A escola como reality show

A escola como reality show

 

 

A escola como reality show

Jorge Barcellos*

 

 

Começou por volta de 1999 com uma ideia original. John de Mol, de Hilversum, uma pequena cidade holandesa, ao ver um grupo de pessoas enclausuradas durante um mês numa redoma de vidro no deserto do Arizona, inventou o Big Brother. A ideia foi desde então copiada à exaustão, transformando-o no segundo homem mais rico da Holanda. A versão francesa ofuscou a audiência do Festival de Cannes; a inglesa, levou 10 milhões de jovens a votar nos participantes, mais do que o milhão e meio que votaram nas eleições britânicas. Não tardou para que a presença de câmeras se tornasse onipresente na nossa vida, mais ou menos como se vê na minissérie Person of Interest, no qual o bilionário misterioso, Sr. Finch (Michel Emerson), desenvolve um programa de computador capaz de utilizar as câmeras de Nova York inteira para determinar a identidade de vítimas e criminosos a serem localizados por seu assistente, John Reese (Jim Claviezel).


E as câmeras chegaram à educação, mas não sem problemas. Começou no Colégio Rio Branco, de São Paulo. Lá, os alunos foram surpreendidos com câmeras em sala de aula. Incomodados, organizaram um movimento e 117 foram suspensos. Educadores e pais começaram a se manifestar a respeito. Agora, a iniciativa chega a Porto Alegre com o Colégio Província de São Pedro. Rosely Sayão, psicóloga e educadora deu o alerta: se isto acontece, é o sinal de falência da escola. É que a função da escola é educar para o exercício da cidadania. A base de sua ação é a relação que estabelecem entre si alunos e professores. Sua característica principal é que é uma relação de confiança, base de todo o campo da ação escolar, do ensino à aprendizagem, sim, mas também seus embates e conflitos, encontros e desencontros, regras e, por que não, transgressões. Numa palavra, é a base da sociabilidade escolar.

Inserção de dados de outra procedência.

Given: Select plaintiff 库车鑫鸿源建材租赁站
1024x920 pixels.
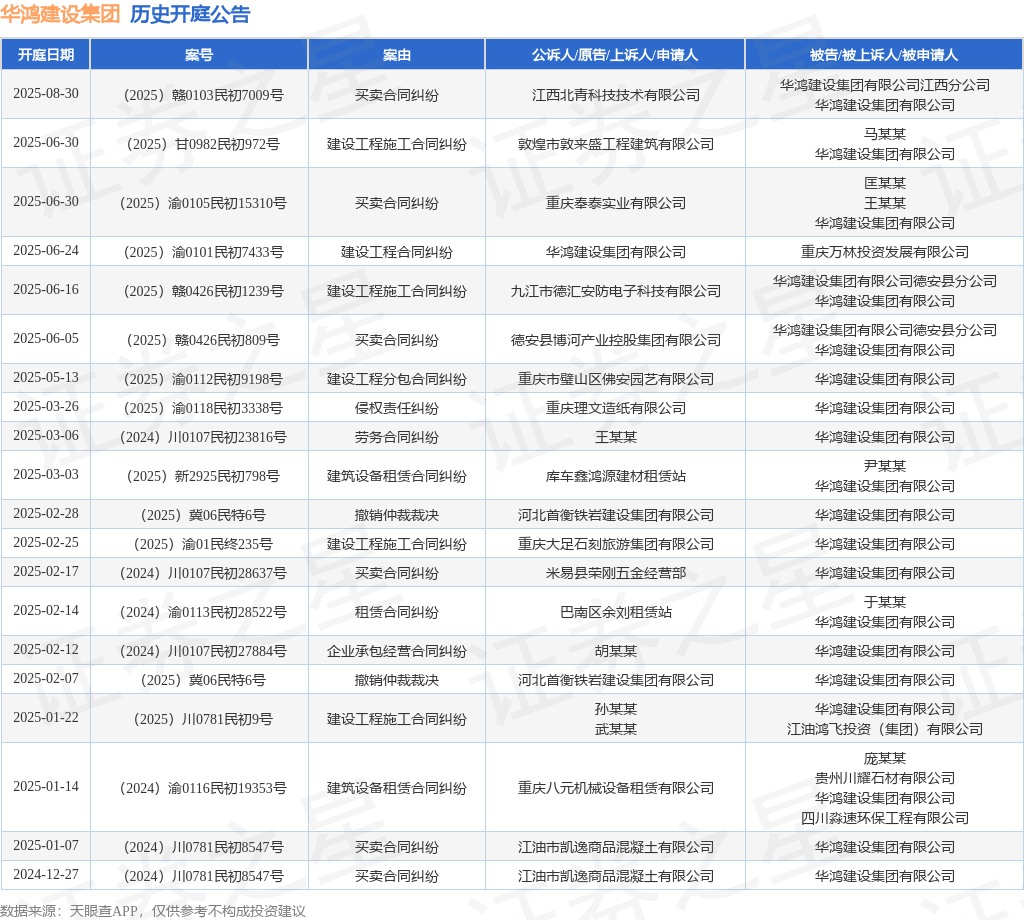Looking at the screenshot, I should (615, 476).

Nesse novo Big Brother, câmeras na sala de aula acirram as situações de controle e adestramento no interior do espaço escolar, desumanizam as relações humanas, quebram a confiança da relação entre aluno e professor baseada no encontro. Mas não sejamos teóricos apenas: a iniciativa infringe o Artigo 232 do Estatuto da Criança e do Adolescente, que prevê detenção de seis meses a dois anos a quem “submeter criança ou adolescente sob sua autoridade, guarda ou vigilância a vexame ou a constrangimento”. É o que fazem as câmeras em sala de aula. Observe: não estamos falando de câmeras em berçários para pais que desejam controlar seus filhos a distância, estamos falando de excesso de controle de alunos de educação básica com noções de privacidade.



A questão é profundamente ideológica. Primeiro, a quem queremos proteger com as câmeras? Há inúmeros professores que desejam câmeras na sala de aula, sim, mas eles não visam proteger os alunos, mas a si mesmos naqueles estabelecimentos cujas relações entre seus atores chegou a um nível de desagregação insuportável. Segundo, porque é um novo Big Brother. Porque introduz no universo escolar o lema de um deles, Survivor, que é “Não confie em ninguém!”, slogan que diz tudo sobre os efeitos de câmeras em qualquer espaço a qualquer preço. Sala de aula e câmeras não combinam: a primeira necessita de liberdade e a segunda impõe a cultura do medo, outro nome que damos ao sentimento de falta de defesa que vivenciamos na sociedade e que, agora, avança sobre a escola.